:: GOAL OF THE EXERCISE ::
Output the first line below and each one after it, exactly, up to and including the line holding "This screenshot has width=1024, height=611.". Pictures should not be copied.

=====

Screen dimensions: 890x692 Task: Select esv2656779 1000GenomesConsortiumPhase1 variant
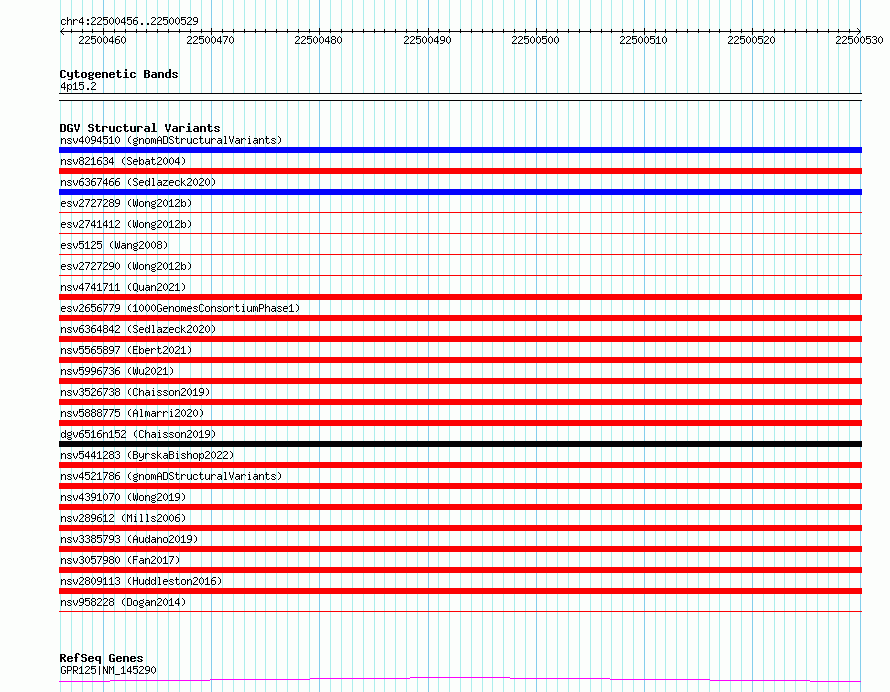pyautogui.click(x=180, y=308)
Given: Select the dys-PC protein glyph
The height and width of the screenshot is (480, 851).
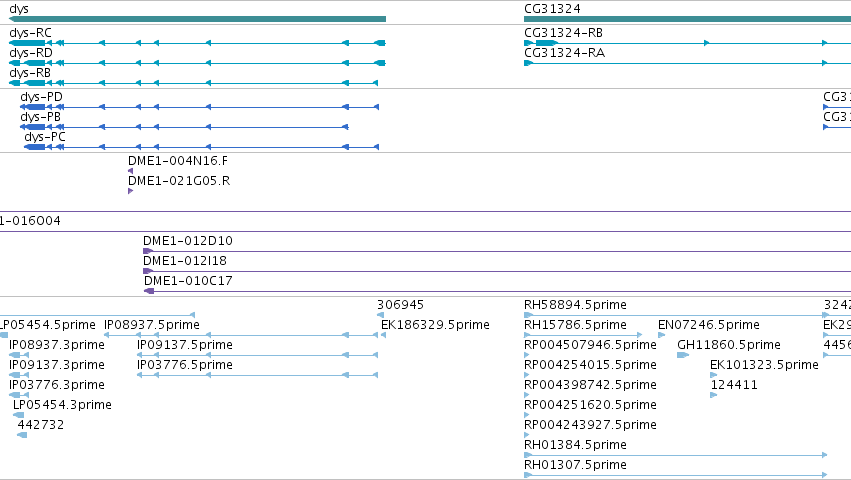Looking at the screenshot, I should 201,147.
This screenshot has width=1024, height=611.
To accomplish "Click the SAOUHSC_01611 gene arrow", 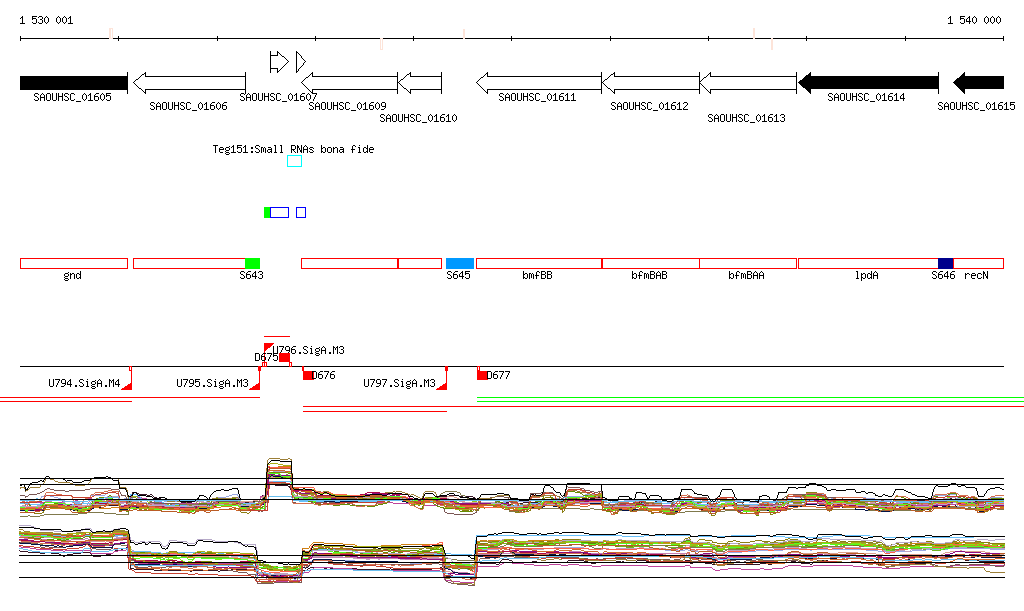I will (x=538, y=82).
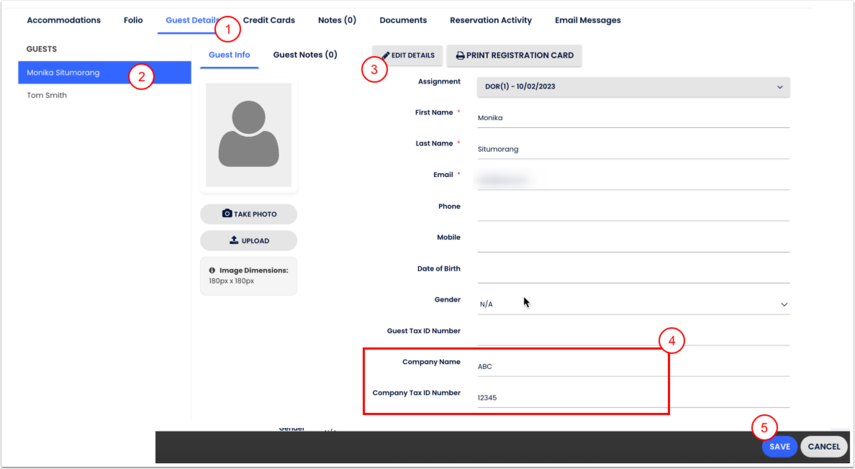This screenshot has height=469, width=855.
Task: Select guest Monika Situmorang
Action: coord(64,73)
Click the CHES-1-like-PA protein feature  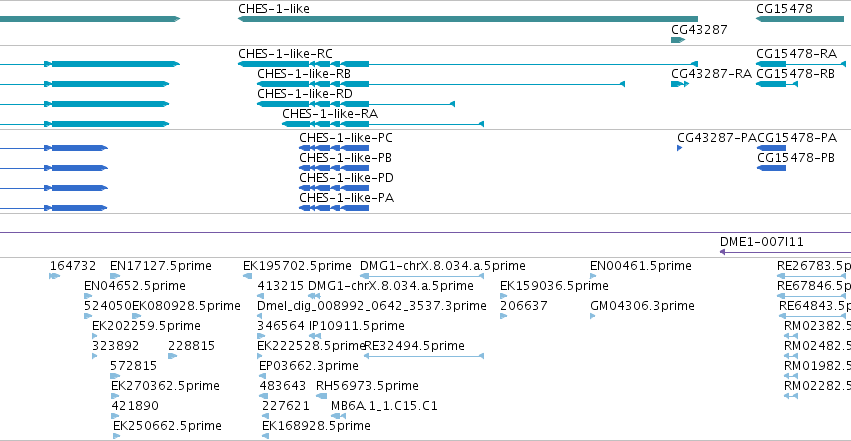334,208
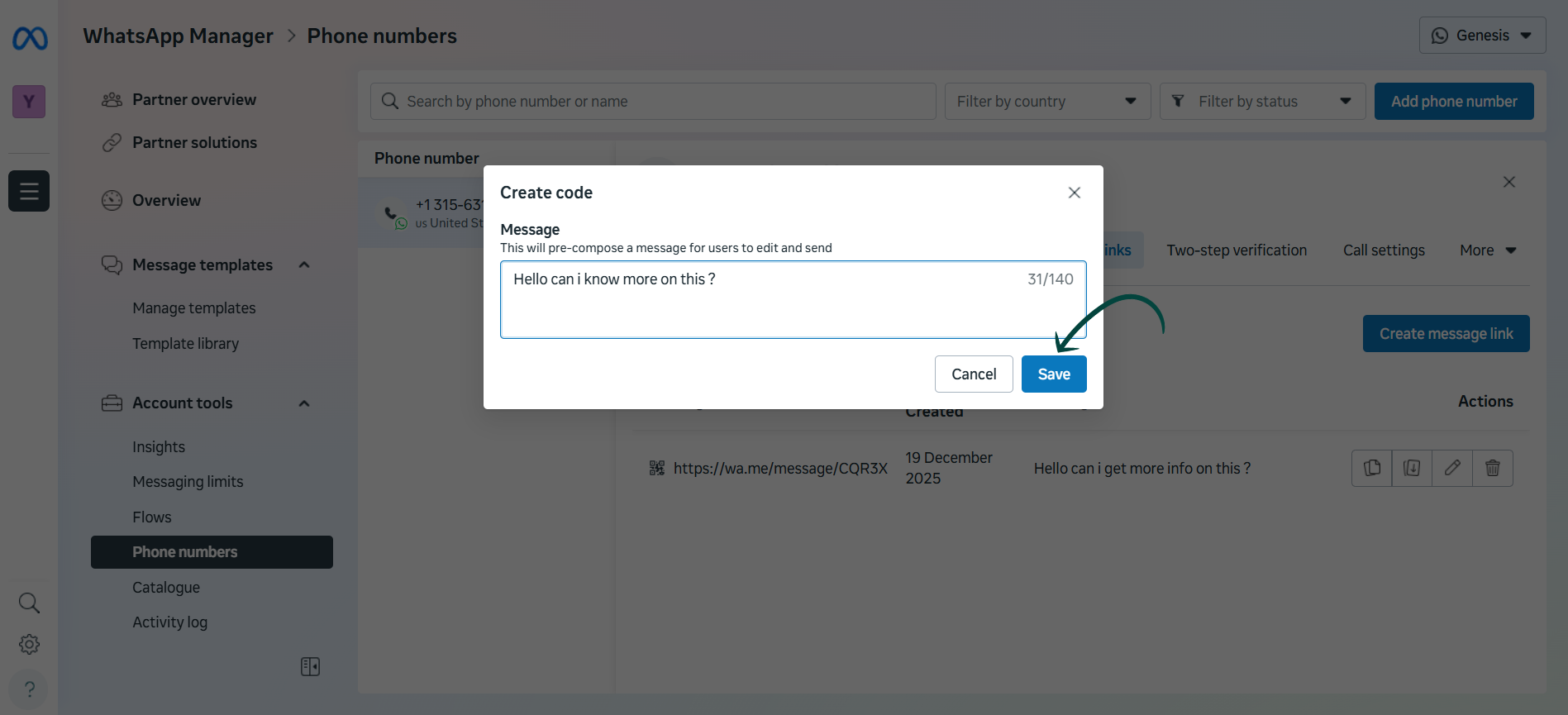Open the Genesis account dropdown

(x=1482, y=36)
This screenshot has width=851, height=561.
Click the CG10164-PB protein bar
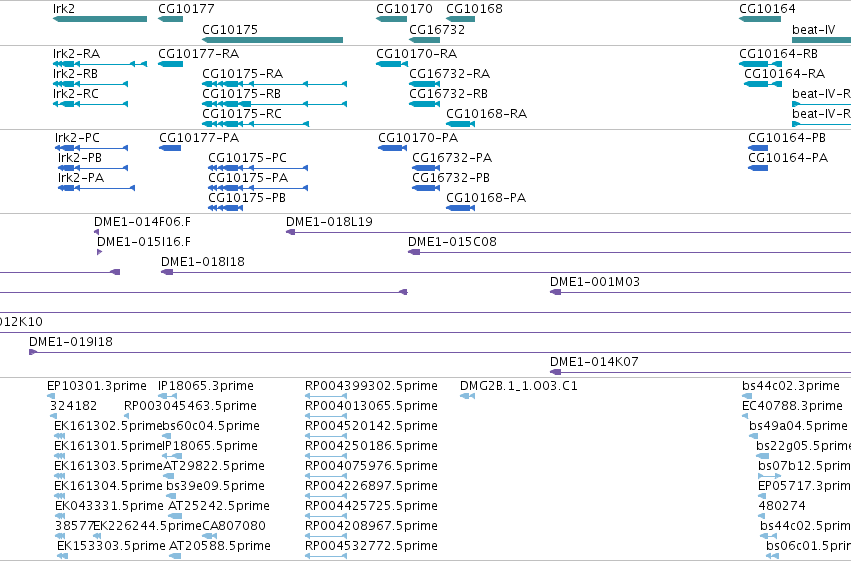(x=758, y=148)
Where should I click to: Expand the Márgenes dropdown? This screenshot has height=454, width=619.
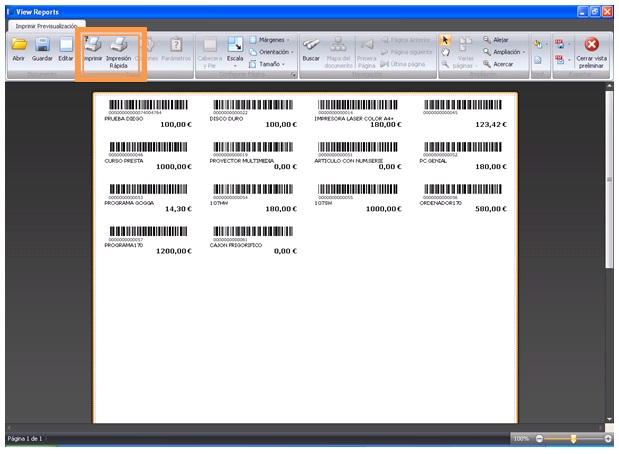[x=271, y=40]
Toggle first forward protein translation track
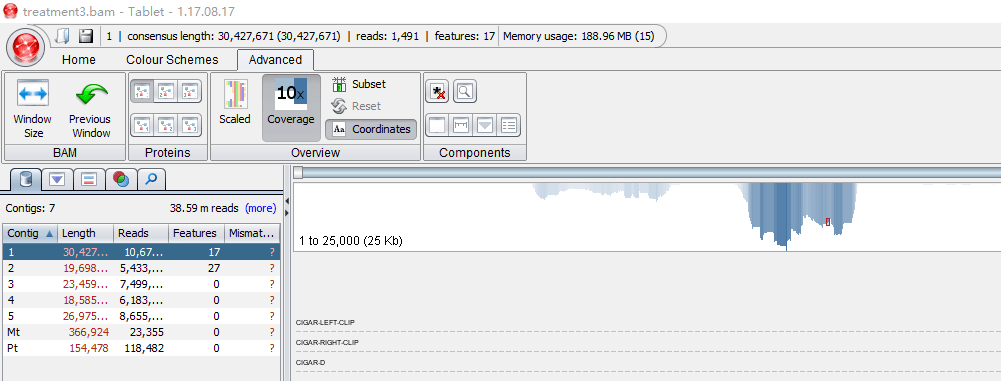Viewport: 1001px width, 381px height. click(x=142, y=91)
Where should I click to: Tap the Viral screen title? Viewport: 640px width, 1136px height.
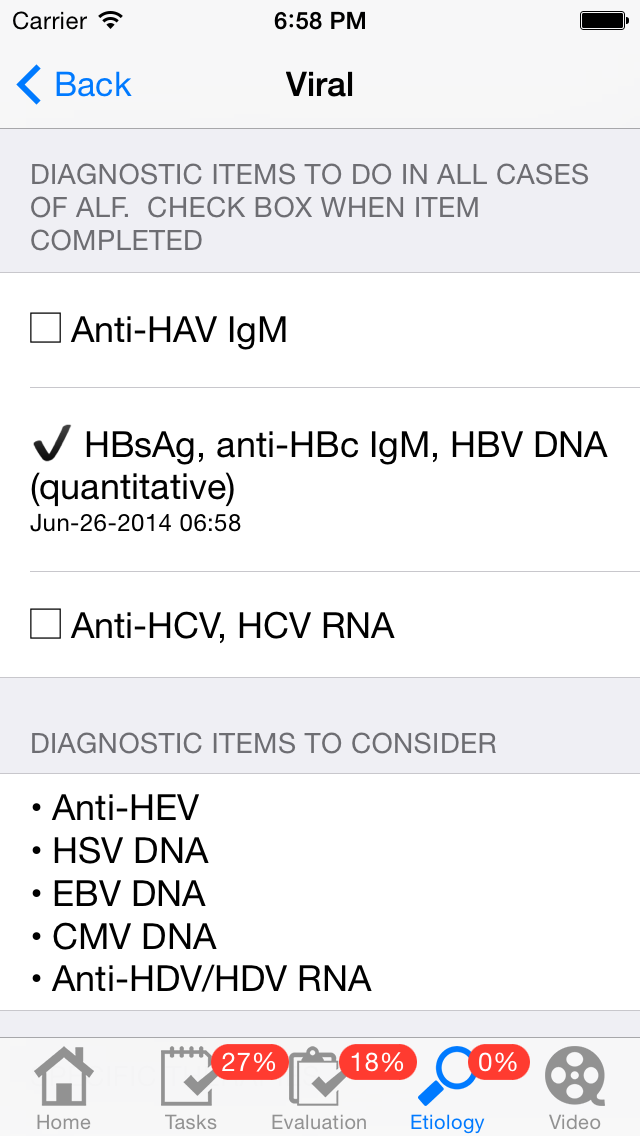[x=320, y=85]
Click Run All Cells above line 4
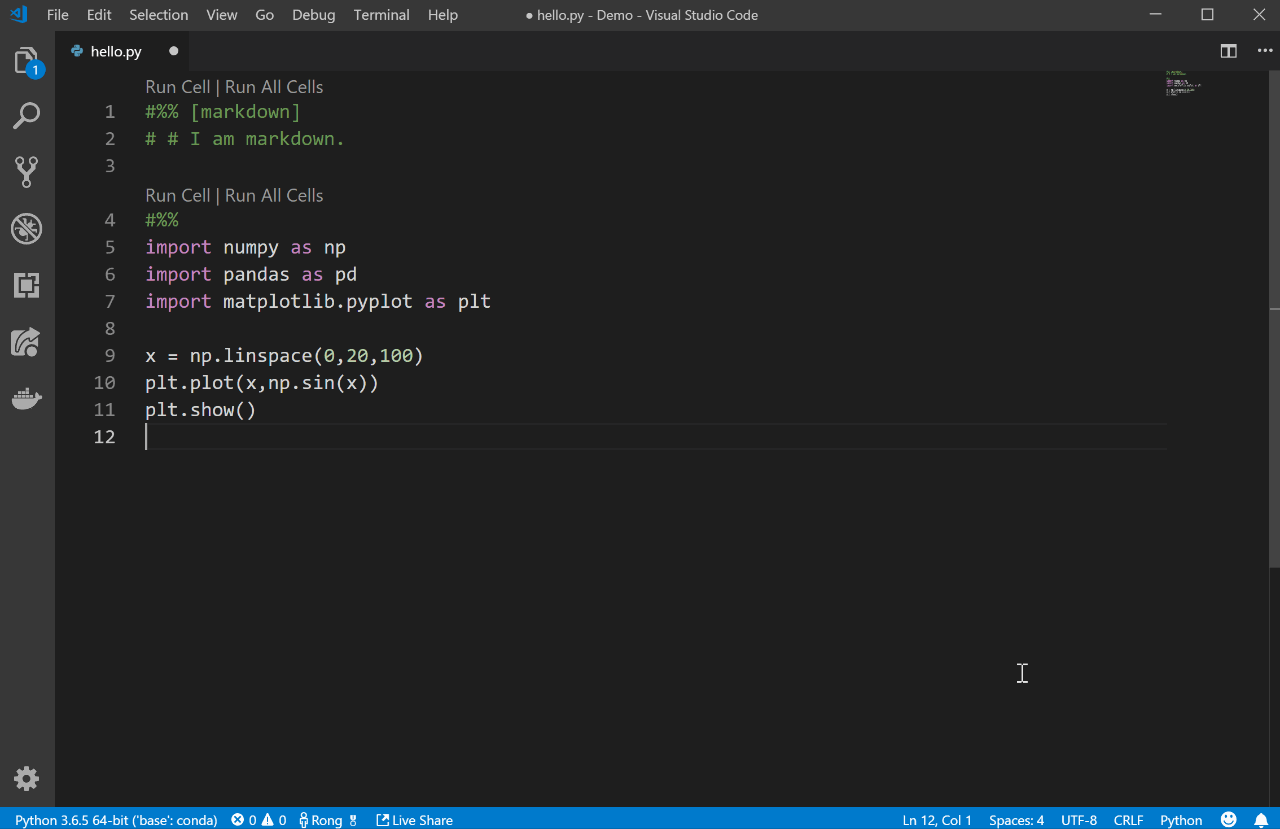Viewport: 1280px width, 829px height. coord(274,196)
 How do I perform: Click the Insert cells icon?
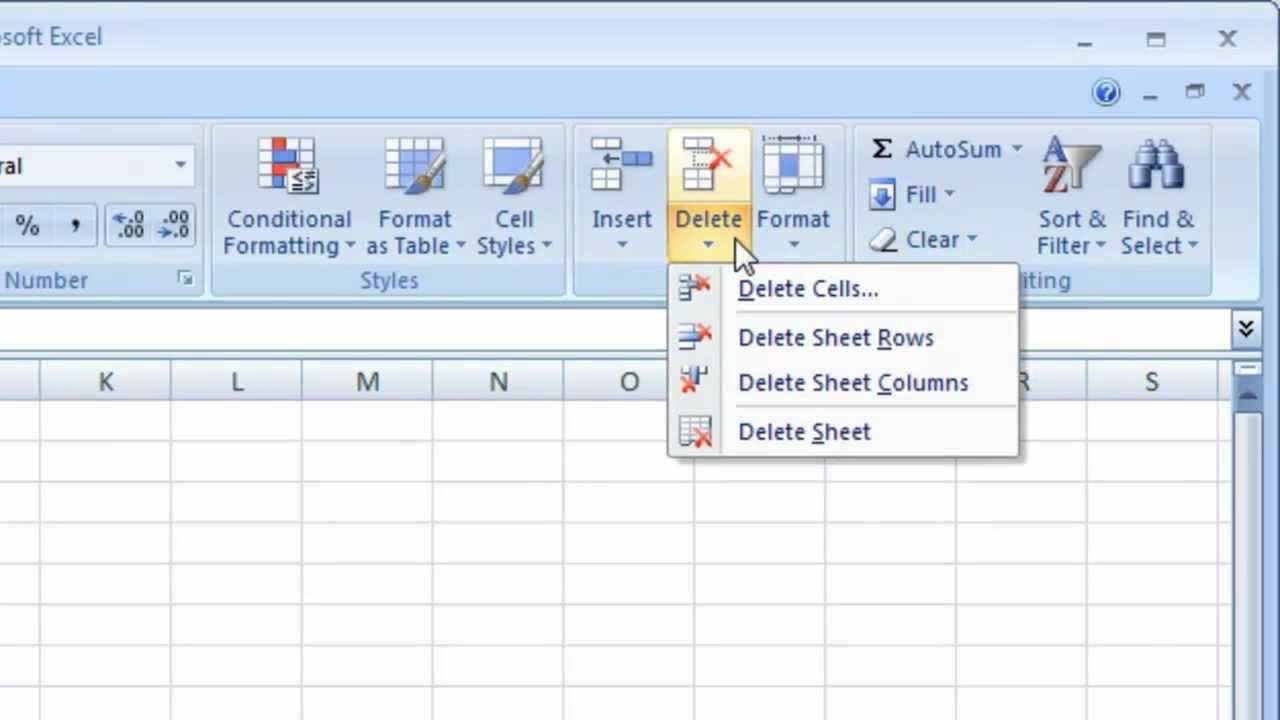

=====

:: COMPLETED EXERCISE ::
Screen dimensions: 890x692 Task: Select esv2656779 1000GenomesConsortiumPhase1 variant
pyautogui.click(x=180, y=308)
Given: Select the dys-PC protein glyph
The height and width of the screenshot is (480, 851).
Looking at the screenshot, I should 201,147.
This screenshot has width=1024, height=611.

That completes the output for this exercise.